Dies zeigte sich besonders bei Blairs Entscheidung, sich mit den britischen Streitkräften an dem amerikanischem Einmarsch in den Irak zu beteiligen. Während Millionen von Briten dagegen auf die Straße gingen und im Unterhaus die Abgeordneten tobten, druckten die Murdoch-Zeitungen jeden Blödsinn über die vom Saddam Hussein ausgehende Bedrohung in Großbuchstaben auf ihrer Titelseiten, lobten Blair und George W. Bush in den Himmel und beschimpften Jacques Chirac und die Franzosen wegen ihrer kritischen Haltung als "Feiglinge". Heute setzt sich das Murdoch-Blair-Bündnis fort.
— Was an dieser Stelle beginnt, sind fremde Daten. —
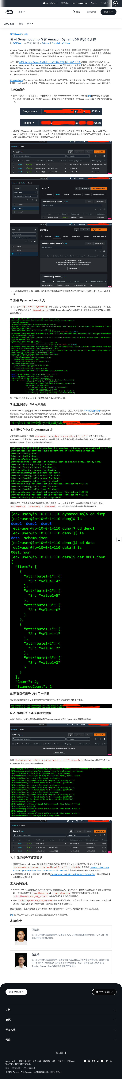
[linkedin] (89, 1061)
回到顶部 (61, 1053)
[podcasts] (107, 1061)
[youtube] (102, 1061)
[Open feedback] (118, 539)
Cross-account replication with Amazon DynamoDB (72, 874)
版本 (29, 23)
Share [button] (66, 43)
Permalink (56, 43)
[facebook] (85, 1061)
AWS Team (17, 43)
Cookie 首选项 (29, 1068)
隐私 (7, 1068)
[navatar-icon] (115, 3)
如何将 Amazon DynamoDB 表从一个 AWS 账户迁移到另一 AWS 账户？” (50, 62)
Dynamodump (16, 80)
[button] (117, 3)
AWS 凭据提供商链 (92, 410)
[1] (89, 95)
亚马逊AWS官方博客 (19, 34)
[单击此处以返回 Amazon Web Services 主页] (9, 13)
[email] (111, 1061)
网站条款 (16, 1068)
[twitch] (98, 1061)
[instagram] (93, 1061)
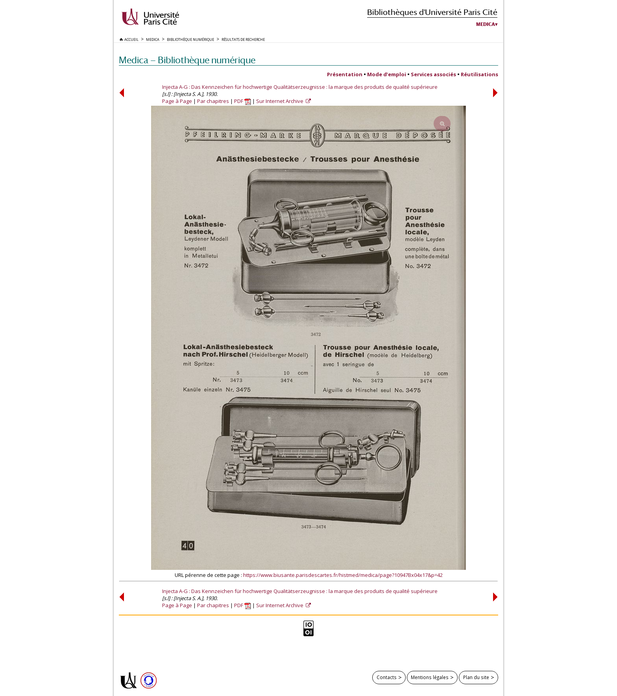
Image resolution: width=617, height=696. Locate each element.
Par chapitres (213, 101)
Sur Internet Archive (280, 101)
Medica (485, 24)
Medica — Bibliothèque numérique (187, 60)
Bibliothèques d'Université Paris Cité (432, 12)
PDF (242, 101)
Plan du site (476, 677)
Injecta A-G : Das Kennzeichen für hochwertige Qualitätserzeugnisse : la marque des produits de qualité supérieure (300, 86)
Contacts (387, 677)
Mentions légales (430, 677)
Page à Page (177, 101)
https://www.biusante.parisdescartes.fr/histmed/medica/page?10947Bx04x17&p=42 (343, 574)
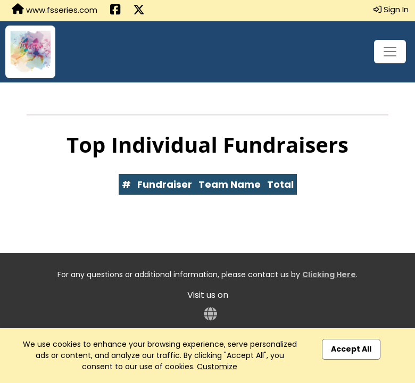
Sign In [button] (391, 9)
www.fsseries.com (54, 9)
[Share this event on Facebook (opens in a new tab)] (115, 11)
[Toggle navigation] (390, 51)
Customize (217, 366)
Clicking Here (329, 274)
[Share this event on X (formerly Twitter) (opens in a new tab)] (139, 11)
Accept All (351, 349)
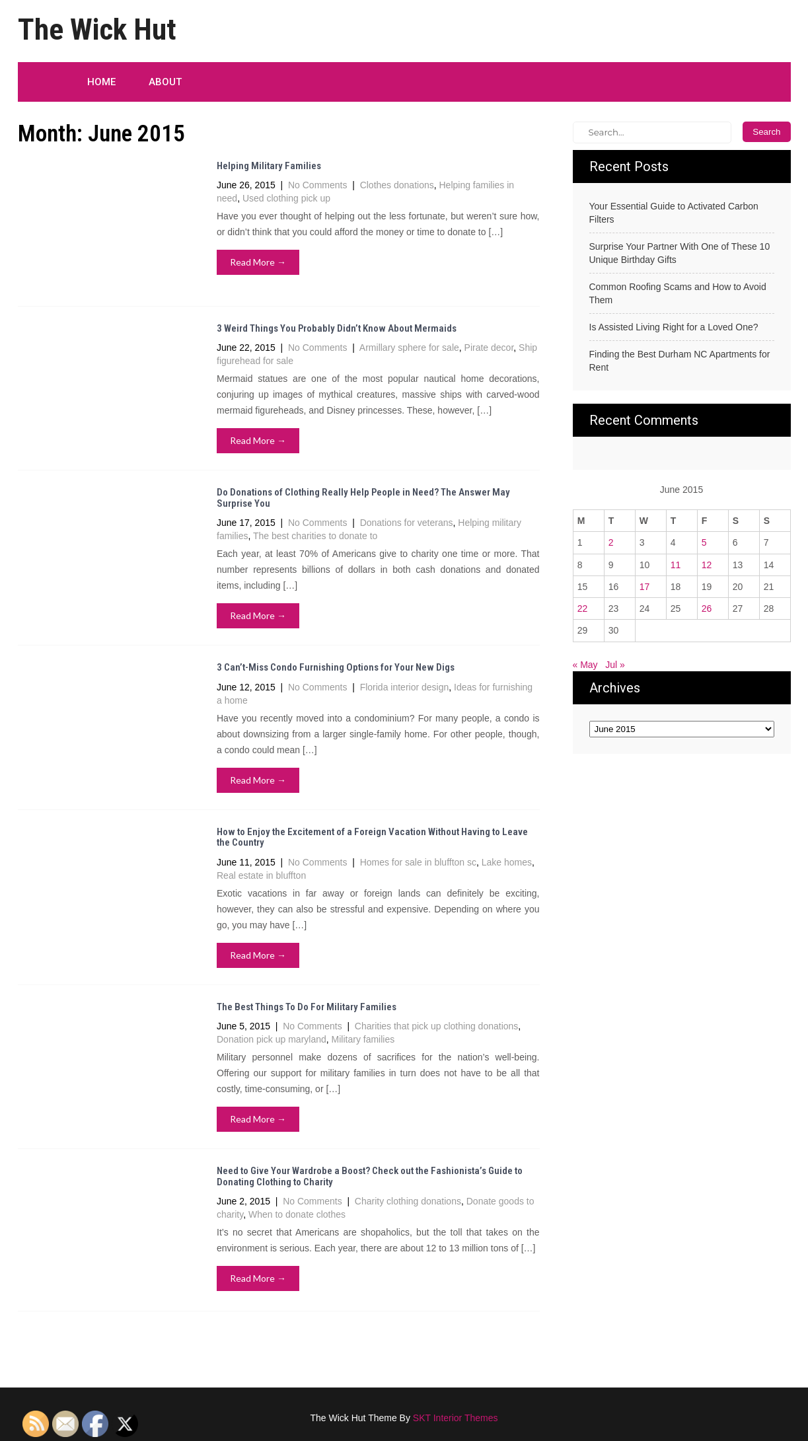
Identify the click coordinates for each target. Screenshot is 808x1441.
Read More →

Der News-Corporation-Verlag Random House hat die Memoiren des Ex-Premierministers herausgebracht und diesem dafür rund sieben Millionen Euro Vorkasse bezahlt, während Blair im Gegenzug den Iran, das nächste Ziel der neokonservativen Kriegslobby in den USA, zur jüngsten "größten Bedrohung des Westens" aufbauscht.

Auch verfügt Murdoch über beste Verbindungen zur neuen konservativ-liberalen Koalition Großbritanniens. Wie einst Blair ließ Murdoch 2008 den neuen konservativen Vorsitzenden David Cameron auf seine Yacht vor der Mittelmeerküste der Türkei kommen, um diesen selbst in Augenschein zu nehmen. Kurz darauf wandten sich die Murdoch-Medien von Labour ab und sprachen sich für einen Regierungswechsel bei den nächsten Parlamentswahlen in Großbritannien aus - was im vergangenen Mai geschah. Um sich bei Murdoch einzuschleimen, hat Cameron bereits im Frühjahr 2007 dessen ehemaligen Chefredakteur bei der News of the World, Andy Coulson, als seinen PR-Berater eingestellt. Heute arbeitet Coulson im Amt des Premierministers als Kommunikationsdirektor. Doch es stellt sich die Frage: Wie lange noch?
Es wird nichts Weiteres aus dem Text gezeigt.